Two legislative watchdogs examining the government's land swap found the process to select which lands were removed from the Greenbelt was flawed and favoured certain developers.

The province's integrity commissioner, J. David Wake, found Steve Clark, the province's housing minister at the time, violated ethics rules. 

Clark resigned shortly after the commissioner's report was released. 

The auditor general, Bonnie Lysyk, in a separate report found the developers stood to see their land value increase by $8.3 billion because of the land swap.

Both the integrity commissioner and the auditor general focused their probes on Clark's chief of staff at the time, Ryan Amato.

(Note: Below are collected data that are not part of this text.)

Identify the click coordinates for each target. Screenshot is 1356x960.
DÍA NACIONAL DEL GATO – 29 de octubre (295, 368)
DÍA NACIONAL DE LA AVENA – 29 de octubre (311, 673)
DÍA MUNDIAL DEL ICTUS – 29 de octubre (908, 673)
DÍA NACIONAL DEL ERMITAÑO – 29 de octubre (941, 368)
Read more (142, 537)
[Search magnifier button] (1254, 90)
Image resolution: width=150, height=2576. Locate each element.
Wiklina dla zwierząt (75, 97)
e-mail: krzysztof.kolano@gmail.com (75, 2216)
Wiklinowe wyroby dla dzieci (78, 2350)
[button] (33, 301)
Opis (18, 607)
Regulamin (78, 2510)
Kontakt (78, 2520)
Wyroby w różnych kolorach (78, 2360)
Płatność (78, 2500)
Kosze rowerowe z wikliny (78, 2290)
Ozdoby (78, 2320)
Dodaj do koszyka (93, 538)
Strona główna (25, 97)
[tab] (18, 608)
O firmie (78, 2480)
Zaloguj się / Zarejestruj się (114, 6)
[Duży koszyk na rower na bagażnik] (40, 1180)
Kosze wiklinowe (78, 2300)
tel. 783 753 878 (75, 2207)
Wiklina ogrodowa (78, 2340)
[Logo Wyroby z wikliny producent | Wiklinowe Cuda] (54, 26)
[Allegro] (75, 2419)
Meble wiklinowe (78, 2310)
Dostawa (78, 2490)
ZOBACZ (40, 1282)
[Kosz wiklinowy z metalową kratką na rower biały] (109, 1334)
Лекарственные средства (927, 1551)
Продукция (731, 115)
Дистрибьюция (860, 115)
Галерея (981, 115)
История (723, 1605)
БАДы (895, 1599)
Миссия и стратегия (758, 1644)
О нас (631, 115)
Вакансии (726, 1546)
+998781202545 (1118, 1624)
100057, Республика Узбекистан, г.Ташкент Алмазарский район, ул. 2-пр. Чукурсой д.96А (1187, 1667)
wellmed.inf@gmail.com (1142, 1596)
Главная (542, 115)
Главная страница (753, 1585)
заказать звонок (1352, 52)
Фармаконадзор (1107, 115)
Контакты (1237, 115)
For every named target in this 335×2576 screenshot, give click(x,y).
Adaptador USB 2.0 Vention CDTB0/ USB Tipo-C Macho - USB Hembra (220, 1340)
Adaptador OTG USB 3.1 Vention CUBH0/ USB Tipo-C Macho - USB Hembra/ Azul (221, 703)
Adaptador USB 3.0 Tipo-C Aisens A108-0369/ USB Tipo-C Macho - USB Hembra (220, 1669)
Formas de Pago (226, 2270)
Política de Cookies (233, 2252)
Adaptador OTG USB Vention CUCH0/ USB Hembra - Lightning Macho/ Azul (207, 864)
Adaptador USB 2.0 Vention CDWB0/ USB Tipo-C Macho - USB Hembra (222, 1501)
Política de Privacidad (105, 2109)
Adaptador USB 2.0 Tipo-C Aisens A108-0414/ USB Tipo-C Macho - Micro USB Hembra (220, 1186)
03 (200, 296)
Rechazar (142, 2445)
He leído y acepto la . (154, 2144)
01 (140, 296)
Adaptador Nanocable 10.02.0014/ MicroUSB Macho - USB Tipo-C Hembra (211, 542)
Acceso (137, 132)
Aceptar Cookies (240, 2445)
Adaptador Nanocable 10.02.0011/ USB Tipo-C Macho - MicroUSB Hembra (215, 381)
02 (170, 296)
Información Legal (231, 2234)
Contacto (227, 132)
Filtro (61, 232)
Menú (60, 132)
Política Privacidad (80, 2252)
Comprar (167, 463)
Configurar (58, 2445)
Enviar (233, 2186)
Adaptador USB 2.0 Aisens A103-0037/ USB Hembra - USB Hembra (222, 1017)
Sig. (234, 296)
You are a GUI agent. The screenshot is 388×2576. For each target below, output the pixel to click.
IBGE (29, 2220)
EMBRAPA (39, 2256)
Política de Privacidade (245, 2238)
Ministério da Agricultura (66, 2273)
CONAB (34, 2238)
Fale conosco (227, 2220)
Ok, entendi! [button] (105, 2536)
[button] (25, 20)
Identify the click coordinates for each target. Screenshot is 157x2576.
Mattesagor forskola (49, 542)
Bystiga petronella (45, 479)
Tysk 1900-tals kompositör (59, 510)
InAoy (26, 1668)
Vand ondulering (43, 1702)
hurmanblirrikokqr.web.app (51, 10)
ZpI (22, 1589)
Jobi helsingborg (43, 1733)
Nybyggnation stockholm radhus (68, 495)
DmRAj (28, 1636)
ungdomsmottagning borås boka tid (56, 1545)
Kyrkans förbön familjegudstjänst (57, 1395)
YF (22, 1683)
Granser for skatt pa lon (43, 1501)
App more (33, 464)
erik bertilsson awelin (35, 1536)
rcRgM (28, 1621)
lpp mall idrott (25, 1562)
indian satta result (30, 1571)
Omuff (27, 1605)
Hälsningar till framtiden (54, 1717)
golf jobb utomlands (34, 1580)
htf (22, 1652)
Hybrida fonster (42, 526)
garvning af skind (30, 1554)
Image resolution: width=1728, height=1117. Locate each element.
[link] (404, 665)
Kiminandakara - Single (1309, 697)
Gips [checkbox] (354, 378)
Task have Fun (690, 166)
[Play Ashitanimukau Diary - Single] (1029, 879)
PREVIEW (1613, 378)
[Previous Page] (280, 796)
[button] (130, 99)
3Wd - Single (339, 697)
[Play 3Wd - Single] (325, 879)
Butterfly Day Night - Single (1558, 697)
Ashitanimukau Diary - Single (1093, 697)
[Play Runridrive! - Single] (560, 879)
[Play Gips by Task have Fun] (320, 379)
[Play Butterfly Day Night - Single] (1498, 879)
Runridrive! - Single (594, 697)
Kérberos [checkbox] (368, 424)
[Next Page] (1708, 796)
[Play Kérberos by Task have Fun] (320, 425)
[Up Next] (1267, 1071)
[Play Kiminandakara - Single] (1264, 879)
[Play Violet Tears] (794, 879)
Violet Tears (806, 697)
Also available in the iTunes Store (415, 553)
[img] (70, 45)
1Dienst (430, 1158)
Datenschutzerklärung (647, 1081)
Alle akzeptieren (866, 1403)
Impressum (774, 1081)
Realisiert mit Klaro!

Lysyk found that more than 90 per cent of the land removed from the Greenbelt was in five sites passed on to Amato by two prominent developers Amato met at an industry dinner.

Wake found no evidence of developers being specifically tipped off that the government was considering Greenbelt removals – though he found one developer "questionable" on that point – but that Amato's actions and conversations with them had that effect.

Amato resigned shortly after the auditor general's report.

He has previously said he did nothing wrong and declined to comment Tuesday. 

"On the advice of my legal counsel it would be inappropriate for me to comment on an ongoing police investigation," Amato wrote in an email.

Ford has since apologized for the land swap and said in September that the 15 parcels of removed land would all be returned to the Greenbelt. 

The premier also pledged to not touch the Greenbelt in the future.

The aftermath of the watchdog probes saw several high-profile resignations, including Clark and another cabinet member, Kaleed Rasheed.

The province is soon set to table legislation so future changes to the Greenbelt would have to be done through the legislature and not by regulation, as the Ford government did last November.

The opposition roundly supported the RCMP probe on Tuesday.

New Democrat Leader Marit Stiles said Ford's government is "spiralling out of control."

"It is absolutely shameful that under Premier Ford’s leadership this government has appeared to have acted so improperly that the RCMP was compelled to launch an investigation," Stiles said.

Interim Liberal Leader John Fraser also welcomed the probe. 

​"Where there’s smoke there’s fire, and we need to get to the bottom of why a handful of the premier’s friends and fundraisers were given the inside track for an $8.3-billion windfall," he said.

Green Party of Ontario Leader Mike Schreiner said an RCMP investigation is key to delivering justice and accountability to Ontarians.

"I am pleased to hear that the RCMP is investigating the corrupt process that saw a few wealthy, well-connected land speculators cash in $8.3 billion on Ontario’s Greenbelt," Schreiner said. 

"The people of this province put their trust in the premier, and he chose deals for developers over everyday Ontarians."